Published by Lucia|Marquand. By Alan Pensler. Foreword by David Anfam. Text by Suzanne Mullett Smith.
Arthur Dove: A Reassessment offers a fresh look at the art, life and literature of seminal American modernist painter Arthur Dove (1880–1946). It also introduces Dove’s long-forgotten biographer Suzanne Mullett Smith, who worked with Alfred Stieglitz and the artist from 1943 to 1944 assembling a chronicle of Dove’s art and life as well as a catalogue raisonné. By examining previously unpublished material, this volume explores the differences between Dove’s public and private personas, especially the development of his art while living in Westport, Connecticut, from 1910 to 1920; his successful career as a chicken farmer; his complex relationship with his family; and the impact of his Christian background on some of his best-known works. This lavishly designed volume offers a fresh reexamination of Dove that is sure to become essential reading for scholars and fans alike.

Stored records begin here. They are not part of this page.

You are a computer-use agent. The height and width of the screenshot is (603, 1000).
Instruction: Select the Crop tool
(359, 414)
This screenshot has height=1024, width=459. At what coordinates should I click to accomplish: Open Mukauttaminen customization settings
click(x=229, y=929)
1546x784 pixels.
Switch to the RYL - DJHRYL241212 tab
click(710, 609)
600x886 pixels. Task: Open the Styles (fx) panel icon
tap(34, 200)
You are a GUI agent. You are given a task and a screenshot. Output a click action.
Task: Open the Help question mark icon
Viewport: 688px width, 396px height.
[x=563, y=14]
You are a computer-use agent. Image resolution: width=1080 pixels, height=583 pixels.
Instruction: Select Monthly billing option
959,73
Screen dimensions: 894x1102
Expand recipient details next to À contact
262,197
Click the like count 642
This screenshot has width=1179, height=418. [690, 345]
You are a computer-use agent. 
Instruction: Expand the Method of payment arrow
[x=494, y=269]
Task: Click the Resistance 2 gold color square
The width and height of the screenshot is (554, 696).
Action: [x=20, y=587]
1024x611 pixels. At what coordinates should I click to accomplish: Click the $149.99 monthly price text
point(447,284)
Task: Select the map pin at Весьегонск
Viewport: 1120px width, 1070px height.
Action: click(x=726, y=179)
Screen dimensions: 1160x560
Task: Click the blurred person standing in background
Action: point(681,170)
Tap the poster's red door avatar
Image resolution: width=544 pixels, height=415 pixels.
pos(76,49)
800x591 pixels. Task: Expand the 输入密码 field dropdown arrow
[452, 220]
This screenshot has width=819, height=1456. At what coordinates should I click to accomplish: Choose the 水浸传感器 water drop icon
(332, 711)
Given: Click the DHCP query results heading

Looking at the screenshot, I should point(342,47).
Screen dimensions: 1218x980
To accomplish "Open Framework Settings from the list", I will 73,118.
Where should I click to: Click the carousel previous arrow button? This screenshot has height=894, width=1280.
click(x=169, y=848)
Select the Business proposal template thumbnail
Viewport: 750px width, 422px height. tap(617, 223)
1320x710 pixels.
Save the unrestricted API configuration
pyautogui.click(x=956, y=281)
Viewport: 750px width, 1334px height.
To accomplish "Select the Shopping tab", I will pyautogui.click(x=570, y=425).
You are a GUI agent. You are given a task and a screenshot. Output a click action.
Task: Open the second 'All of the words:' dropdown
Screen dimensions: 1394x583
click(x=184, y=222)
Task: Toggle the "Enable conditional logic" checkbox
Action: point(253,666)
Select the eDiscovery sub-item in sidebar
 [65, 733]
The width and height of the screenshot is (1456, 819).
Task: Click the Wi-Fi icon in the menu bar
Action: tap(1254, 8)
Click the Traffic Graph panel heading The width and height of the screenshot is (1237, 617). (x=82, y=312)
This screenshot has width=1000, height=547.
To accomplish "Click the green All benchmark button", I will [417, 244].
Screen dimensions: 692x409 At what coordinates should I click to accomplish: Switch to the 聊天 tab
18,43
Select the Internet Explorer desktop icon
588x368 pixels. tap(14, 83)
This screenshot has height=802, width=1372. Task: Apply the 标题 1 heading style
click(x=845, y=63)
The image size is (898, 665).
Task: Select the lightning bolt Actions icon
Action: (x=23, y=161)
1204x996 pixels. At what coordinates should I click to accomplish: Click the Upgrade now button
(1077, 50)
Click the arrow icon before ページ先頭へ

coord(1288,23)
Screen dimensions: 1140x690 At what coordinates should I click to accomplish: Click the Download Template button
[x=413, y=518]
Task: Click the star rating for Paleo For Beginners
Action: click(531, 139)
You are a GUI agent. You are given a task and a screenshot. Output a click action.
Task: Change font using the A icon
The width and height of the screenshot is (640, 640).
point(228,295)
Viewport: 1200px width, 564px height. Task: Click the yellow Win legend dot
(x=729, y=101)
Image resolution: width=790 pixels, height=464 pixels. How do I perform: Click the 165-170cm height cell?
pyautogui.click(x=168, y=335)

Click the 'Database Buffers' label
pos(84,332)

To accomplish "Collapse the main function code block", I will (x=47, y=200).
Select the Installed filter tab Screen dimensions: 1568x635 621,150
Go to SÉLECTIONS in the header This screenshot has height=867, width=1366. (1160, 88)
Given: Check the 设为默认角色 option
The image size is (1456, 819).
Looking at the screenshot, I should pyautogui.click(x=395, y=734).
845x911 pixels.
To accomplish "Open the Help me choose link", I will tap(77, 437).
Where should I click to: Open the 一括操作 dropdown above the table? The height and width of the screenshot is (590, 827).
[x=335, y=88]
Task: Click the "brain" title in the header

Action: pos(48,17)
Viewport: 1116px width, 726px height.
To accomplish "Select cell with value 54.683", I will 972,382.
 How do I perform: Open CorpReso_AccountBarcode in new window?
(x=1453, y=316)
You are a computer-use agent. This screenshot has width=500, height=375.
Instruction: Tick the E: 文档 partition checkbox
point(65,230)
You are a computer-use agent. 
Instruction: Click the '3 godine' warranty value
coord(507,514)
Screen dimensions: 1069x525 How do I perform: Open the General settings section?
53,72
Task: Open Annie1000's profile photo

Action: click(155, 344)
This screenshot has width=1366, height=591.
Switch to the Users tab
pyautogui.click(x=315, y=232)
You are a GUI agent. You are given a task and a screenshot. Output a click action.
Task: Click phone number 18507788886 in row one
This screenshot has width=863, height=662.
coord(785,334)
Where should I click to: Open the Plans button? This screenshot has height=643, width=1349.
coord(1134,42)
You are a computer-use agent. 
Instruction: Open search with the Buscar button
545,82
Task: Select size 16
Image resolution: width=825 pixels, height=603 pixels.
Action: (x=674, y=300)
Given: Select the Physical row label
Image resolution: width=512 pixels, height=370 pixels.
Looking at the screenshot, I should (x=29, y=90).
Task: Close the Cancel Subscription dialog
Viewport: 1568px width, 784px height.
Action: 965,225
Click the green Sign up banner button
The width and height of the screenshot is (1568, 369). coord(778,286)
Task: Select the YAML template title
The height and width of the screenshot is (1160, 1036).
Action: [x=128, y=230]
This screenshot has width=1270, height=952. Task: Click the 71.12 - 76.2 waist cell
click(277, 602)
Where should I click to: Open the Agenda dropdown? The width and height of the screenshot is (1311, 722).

Arthur Dove (1880–1946) is often considered the first American abstract painter. After graduating from Cornell University, he became a well-known commercial illustrator in New York, working for Harper's Magazine and The Saturday Evening Post. In 1910 he exhibited at Stieglitz’s 291 gallery as part of the show Younger American Painters. Dove’s most consistent supporter was Duncan Phillips, founder of the Phillips Collection in Washington, DC, which now holds the majority of Dove’s work. His final home, now known as the Arthur Dove-Helen Torr Cottage in Centerport, Long Island, was added to the National Register of Historic Places in 2000.